26-year-old Yahya Abdo and Muhammed Abdo were arrested after the incident for allegedly injuring Yalçın. In his statement, Abdo said, "I suddenly started arguing with Emirhan, whom I had not seen before, in the park. Then we had a fight and I hit Emirhan with the knife I found in the park. Then I panicked and ran away. I am very regretful for committing this crime."

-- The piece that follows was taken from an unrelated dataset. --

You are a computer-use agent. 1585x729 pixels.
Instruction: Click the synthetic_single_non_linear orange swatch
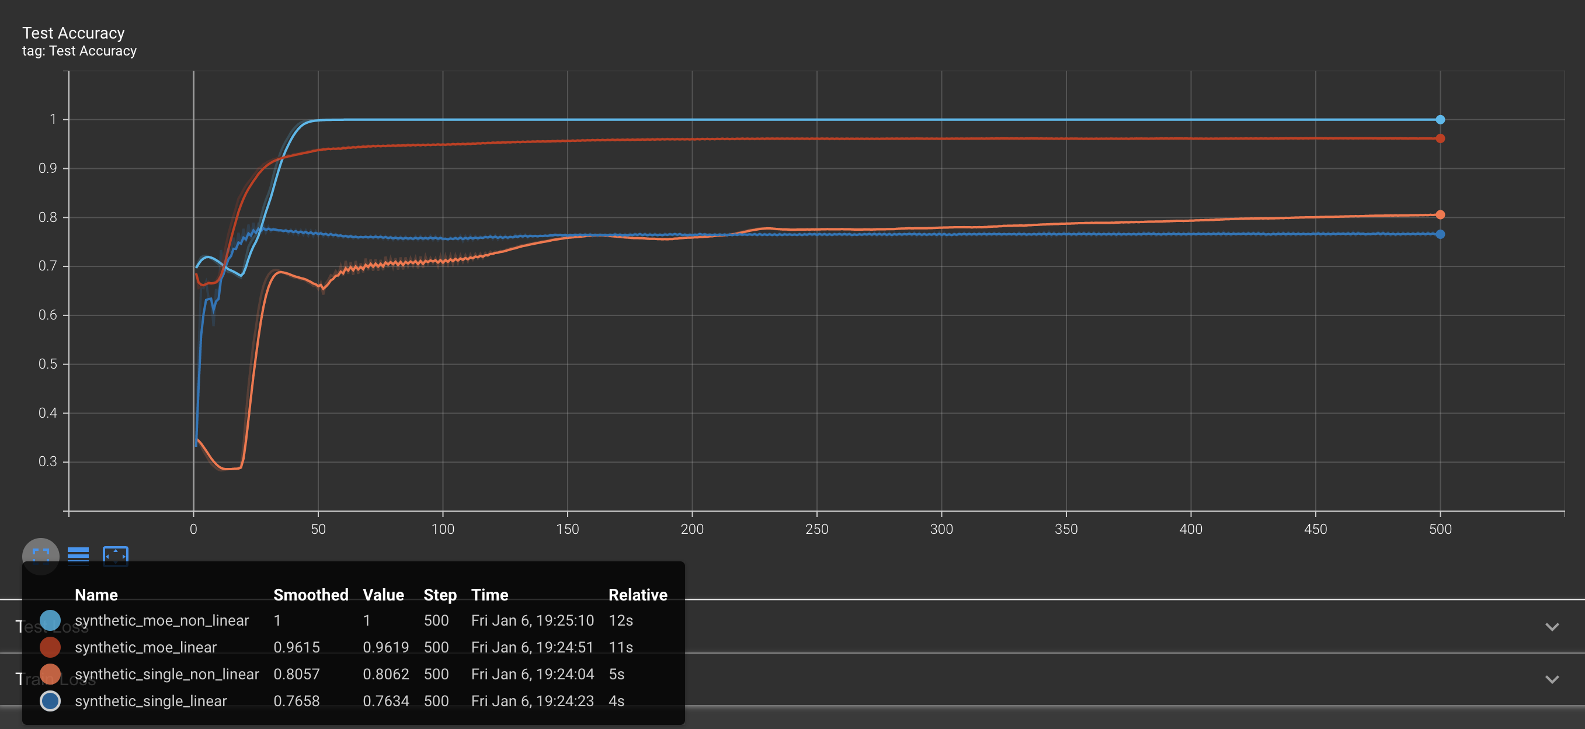pos(50,674)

After this incident, crowded activist groups organized marches. These groups attacked the houses and shops of Syrians. Riot police were deployed to the tense areas. Other neighborhood residents reportedly tried to protect their shops with tarpaulins with the moon and star drawn on them and the words "T.C. Turkish Shop". A Syrian child was reportedly injured in the head as a result of the attacks. 76 people were detained as a result of the attacks Evrensel and Birgün described these attacks as racist, while Yeşil Gazete described them as a pogrom

Because of this, it was announced that all shops in the neighborhood were closed as a precautionary measure. Nevşin Mengü reported that Syrians were evacuated from the neighborhood. Of the apprehended persons, 64 had records for crimes such as extortion, intentional injury, damage to property, manufacture of narcotics, theft, etc. Administrative action was taken against 29 of them, while judicial proceedings were initiated against 43 of them. Police started to control the entrances and exits of Battalgazi neighborhood. Some activists drew parallels between the incident and the Afrikaanderwijk riots in Rotterdam to create an empathy with Syrians in Turkey.

Following the incident, Altındağ District Governorate made the following statements:"Some of the demonstrations and incidents that took place in our Altındağ district this evening and as a result of the intensive work of our security forces, it has ended as of the moment. Our people are kindly requested not to rely on provocative news and posts."